━━ Dataset records ━━

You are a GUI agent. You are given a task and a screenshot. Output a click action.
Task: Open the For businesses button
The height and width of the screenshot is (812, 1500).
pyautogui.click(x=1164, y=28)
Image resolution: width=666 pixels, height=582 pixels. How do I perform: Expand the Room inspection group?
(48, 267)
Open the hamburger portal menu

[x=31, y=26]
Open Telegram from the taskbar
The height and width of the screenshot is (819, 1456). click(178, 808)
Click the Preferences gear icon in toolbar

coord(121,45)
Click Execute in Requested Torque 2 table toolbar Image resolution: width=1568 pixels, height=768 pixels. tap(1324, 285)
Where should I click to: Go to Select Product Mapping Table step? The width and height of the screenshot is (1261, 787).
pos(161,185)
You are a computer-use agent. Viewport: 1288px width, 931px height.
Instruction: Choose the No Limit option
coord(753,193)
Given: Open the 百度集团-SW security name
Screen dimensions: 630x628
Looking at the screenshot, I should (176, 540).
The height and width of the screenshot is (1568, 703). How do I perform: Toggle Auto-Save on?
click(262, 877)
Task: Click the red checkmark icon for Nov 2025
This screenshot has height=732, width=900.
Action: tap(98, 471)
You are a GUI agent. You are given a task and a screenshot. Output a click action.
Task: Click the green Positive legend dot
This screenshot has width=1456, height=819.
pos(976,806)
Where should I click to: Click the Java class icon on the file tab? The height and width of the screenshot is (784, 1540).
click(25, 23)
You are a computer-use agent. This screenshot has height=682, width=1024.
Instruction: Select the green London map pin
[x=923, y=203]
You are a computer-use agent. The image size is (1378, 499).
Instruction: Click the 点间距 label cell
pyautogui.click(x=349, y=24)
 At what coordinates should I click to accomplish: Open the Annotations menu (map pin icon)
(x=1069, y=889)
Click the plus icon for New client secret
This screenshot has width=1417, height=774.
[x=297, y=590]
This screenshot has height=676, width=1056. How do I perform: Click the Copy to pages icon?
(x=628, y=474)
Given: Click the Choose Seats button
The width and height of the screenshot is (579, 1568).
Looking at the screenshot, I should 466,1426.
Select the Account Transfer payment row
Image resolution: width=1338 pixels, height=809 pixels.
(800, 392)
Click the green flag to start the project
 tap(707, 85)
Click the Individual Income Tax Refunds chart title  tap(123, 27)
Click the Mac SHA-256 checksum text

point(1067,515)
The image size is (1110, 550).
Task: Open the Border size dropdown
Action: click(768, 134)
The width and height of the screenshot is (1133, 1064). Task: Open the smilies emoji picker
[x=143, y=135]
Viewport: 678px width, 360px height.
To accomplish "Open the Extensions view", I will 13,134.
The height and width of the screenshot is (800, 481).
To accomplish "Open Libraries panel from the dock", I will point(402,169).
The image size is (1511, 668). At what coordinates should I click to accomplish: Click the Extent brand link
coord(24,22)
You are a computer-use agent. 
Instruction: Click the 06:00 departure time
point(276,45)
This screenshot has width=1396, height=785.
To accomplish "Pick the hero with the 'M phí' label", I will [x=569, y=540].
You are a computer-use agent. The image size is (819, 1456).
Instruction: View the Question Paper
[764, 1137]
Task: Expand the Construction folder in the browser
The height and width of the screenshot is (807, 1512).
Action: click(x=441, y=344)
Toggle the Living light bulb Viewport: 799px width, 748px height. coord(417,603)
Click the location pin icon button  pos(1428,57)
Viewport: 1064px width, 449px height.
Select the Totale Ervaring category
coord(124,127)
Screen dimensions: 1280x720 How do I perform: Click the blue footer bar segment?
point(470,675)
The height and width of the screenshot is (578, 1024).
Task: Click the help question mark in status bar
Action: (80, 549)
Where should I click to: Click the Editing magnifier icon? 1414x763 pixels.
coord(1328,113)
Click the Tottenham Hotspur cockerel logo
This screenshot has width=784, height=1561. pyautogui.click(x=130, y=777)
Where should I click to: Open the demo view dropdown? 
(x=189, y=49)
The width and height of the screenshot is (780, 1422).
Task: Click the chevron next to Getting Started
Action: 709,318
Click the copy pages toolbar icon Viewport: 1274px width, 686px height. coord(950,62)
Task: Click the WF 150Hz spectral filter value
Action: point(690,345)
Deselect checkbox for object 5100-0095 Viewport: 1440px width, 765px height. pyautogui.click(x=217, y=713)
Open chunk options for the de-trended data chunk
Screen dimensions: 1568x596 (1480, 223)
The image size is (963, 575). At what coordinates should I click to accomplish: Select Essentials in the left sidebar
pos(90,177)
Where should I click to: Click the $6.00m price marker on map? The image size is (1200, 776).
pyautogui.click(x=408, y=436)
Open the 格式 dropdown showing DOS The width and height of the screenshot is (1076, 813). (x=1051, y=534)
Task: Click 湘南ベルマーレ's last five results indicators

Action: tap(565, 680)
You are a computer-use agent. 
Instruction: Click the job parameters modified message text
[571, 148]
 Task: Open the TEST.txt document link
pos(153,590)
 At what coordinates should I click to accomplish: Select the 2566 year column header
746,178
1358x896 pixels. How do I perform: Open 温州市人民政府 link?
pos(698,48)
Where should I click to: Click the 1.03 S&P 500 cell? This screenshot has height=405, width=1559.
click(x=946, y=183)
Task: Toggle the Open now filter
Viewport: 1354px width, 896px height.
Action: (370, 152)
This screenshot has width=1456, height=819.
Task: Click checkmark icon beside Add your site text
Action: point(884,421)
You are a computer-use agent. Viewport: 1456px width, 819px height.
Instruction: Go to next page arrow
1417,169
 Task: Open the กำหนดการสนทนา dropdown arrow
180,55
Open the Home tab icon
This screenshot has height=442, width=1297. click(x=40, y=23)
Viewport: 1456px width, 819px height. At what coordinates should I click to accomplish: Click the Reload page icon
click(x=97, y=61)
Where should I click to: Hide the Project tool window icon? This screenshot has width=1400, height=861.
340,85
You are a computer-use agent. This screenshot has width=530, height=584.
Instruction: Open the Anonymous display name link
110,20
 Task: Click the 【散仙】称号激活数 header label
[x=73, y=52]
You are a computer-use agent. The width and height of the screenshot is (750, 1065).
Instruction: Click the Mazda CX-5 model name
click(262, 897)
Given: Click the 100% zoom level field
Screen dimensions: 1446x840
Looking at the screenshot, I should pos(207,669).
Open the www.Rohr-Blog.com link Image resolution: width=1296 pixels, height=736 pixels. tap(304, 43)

━━━

**Given task:** Starting with the line containing "You are a computer-use agent. The width" and going through the end of the entries, arrange those entries as a two-column CSV named instruction and action, with one row per entry. Put each entry's text and its answer in one quoted field apiece, and turn line breaks into spaces.

**Written reply:**
instruction,action
"You are a computer-use agent. The width and height of the screenshot is (750, 1065). Instruction: Click the Mazda CX-5 model name","click(262, 897)"
"Given: Click the 100% zoom level field Screen dimensions: 1446x840","Looking at the screenshot, I should pos(207,669)."
"Open the www.Rohr-Blog.com link Image resolution: width=1296 pixels, height=736 pixels.","tap(304, 43)"